What if ____? You fill in the blank. After all, you know your "what if's" better than anyone else.
You know what I mean.
What if you stay single forever? Can you hear the myriad of the cats meow? The label of forever alone?
What if you can't get pregnant? Every time you look at a blushing new mother all you are filled with is bitterness, pain and disdain.
What if the bills can't be paid? The shed across the street looks promising.
What if the cancer spreads? There is so much that you wanted to do, so much you wanted to say, but didn't. Why did this happen to your family?
What if your friends leave when yougraduate from high school or college? Drinking coffee by yourself is such a bore.
What if the career you worked hard for suddenly comes to an end? Every paper, every class has spiraled down in the drain of failure.
What if your anxiety and depression never goes away? Each day is a fight to know how you will climb out of the emotional, physical and maybe even spiritual darkness. You put the face mask back on and stuff the pain down. No one will ever understand.
I could take all night stating each scenario we pair with the "What if...?" question. But I want to ask that same question with a little twist, a dash of vision, maybe even a sprinkle of hope.
A few days ago, I stood in my classroom thinking about the new school year and not just the school work, but the kids, the parents, my schedule. My stress levels started to reach higher and higher as I thought about all I had to do. What if I couldn't get this or that done on time? What if my lesson plans were totally not up to par?
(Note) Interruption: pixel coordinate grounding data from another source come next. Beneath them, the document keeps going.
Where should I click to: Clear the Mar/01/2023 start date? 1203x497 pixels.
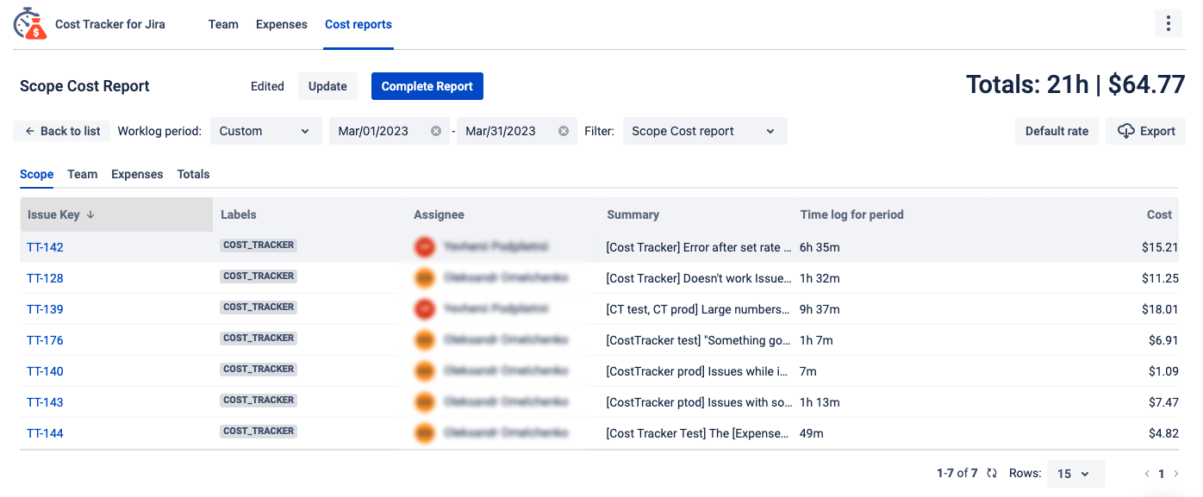click(435, 131)
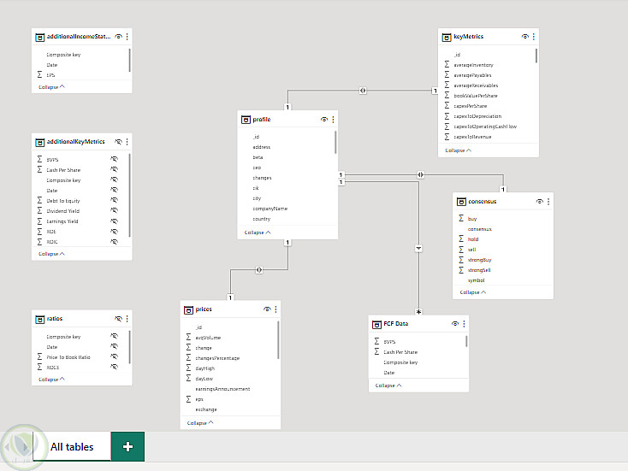
Task: Collapse the consensus table
Action: coord(472,292)
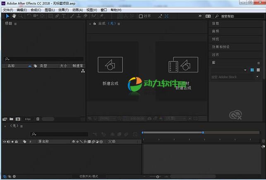The height and width of the screenshot is (180, 266).
Task: Toggle the eye video column in timeline
Action: [5, 141]
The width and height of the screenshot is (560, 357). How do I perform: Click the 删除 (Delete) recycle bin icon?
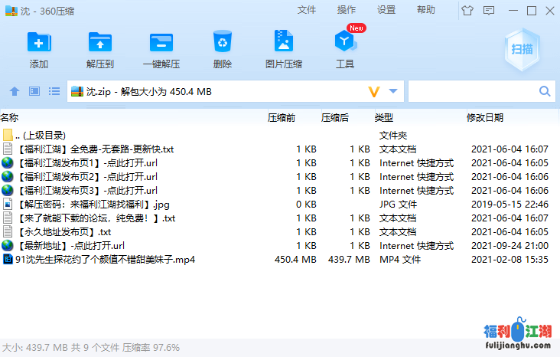pyautogui.click(x=223, y=43)
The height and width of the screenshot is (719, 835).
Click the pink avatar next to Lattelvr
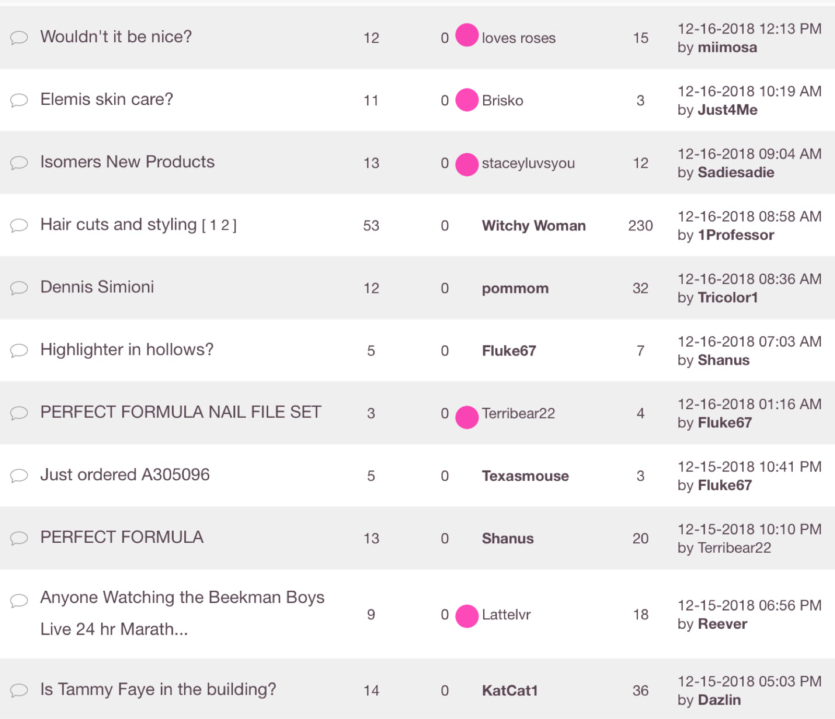coord(467,616)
That nagging question. What if? How many times has this destroyed dreams and opportunities? How many more times will we let it continue to rip and pull at the seams of today? When, newsflash, the moment we live in, the breath that we just took isn't guaranteed to us for one more second.
I've noticed that my "what if's" are generally laced in fear.Fear of what I can't control.
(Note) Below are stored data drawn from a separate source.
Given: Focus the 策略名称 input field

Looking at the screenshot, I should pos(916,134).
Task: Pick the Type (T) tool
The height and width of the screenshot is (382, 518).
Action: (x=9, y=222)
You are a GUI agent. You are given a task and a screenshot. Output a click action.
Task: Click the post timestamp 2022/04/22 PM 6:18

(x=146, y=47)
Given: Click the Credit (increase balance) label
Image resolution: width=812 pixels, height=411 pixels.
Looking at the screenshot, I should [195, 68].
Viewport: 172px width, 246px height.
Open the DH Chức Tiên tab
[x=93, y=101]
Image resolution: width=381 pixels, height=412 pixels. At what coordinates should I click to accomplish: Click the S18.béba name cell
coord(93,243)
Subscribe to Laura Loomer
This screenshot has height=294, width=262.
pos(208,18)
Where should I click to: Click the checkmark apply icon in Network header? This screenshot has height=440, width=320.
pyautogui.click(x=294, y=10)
I want to put emphasis on CAN'T in hopes that you understand the gravity of how fear disfigures our great, good, gracious and VERY in-control God.
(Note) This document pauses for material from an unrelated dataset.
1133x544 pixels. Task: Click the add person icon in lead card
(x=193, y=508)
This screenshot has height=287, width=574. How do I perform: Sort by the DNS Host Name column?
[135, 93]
All my valiant efforts to protect everyone and everything I love are but worthless rags. Yes, the rags that you see tattered, ripped and slightly molded over in the trash can, kind of worthless rags. Ya feel me? Ever try controlling things?
In my journal, the recent entry you will find is entitled "What Do I Fear." Psh. What do I fear. EVERYTHING. Okay, not completely true, but the pages bleed with fears that truly warp my ability to see anything good. For example, let's just be completely transparent. I fear losing the people I love most. I have experienced times of great depression and anxiety about family members not arriving home safely or receiving a health report that is less than stellar. I can concoct the best recipe for a mental disaster once I start dwelling on anything that can or could go wrong.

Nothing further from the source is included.